━━ Отрывок для чтения ━━

«Вот здесь! Здесь!»
Объятый тоской, я спросил, узнает ли она меня: на ее лице мелькнуло подобие улыбки; она слегка кивнула головой: речь ее уже была не от мира сего. Судороги продлились всего несколько мгновений. Мы трое: я, врач и сиделка — поддерживали ее: моя рука лежала у нее на сердце, и я чувствовал, как оно учащенно колотится меж хрупких ребер, словно часы, чей маятник спешит размотать готовую порваться цепь. Внезапно, исполненный ужаса и страха, я почувствовал, как оно останавливается! Мы опустили женщину, обретшую покой, на подушки; голова ее свесилась набок. Несколько завитков растрепавшихся волос упали ей на лоб; глаза были закрыты; наступила вечная ночь. Доктор поднес к губам умершей зеркальце и лампу: дыхание жизни не затуманило зеркала и не поколебало пламени. Все было кончено»[151].

━━━

Напишите, что было дальше в отрывке выше о смерти женщины. Начните сразу после его последней фразы.

━━ Раздел данных ━━

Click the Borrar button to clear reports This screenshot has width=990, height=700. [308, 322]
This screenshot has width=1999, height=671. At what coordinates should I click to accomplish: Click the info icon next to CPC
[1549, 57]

━━━

Место для ответа:
«Я буду любить тебя всегда, — гласит греческая эпитафия, — а ты, пребывая в царстве мертвых, не пей воды из Леты, ибо она заставит тебя забыть старинные привязанности».
Скоро до Шатобриана дошло известие, что первый консул назначил его посланником в Вале.
Бонапарт понял, что автор «Гения христианства» был из той породы людей, которые хороши лишь на первых ролях, и не надо подчинять его никому другому.
Шатобриан возвратился в Париж; именно тогда, испытывая благодарность к признавшему его заслуги Бонапарту, он посвятил ему второе издание «Гения христианства».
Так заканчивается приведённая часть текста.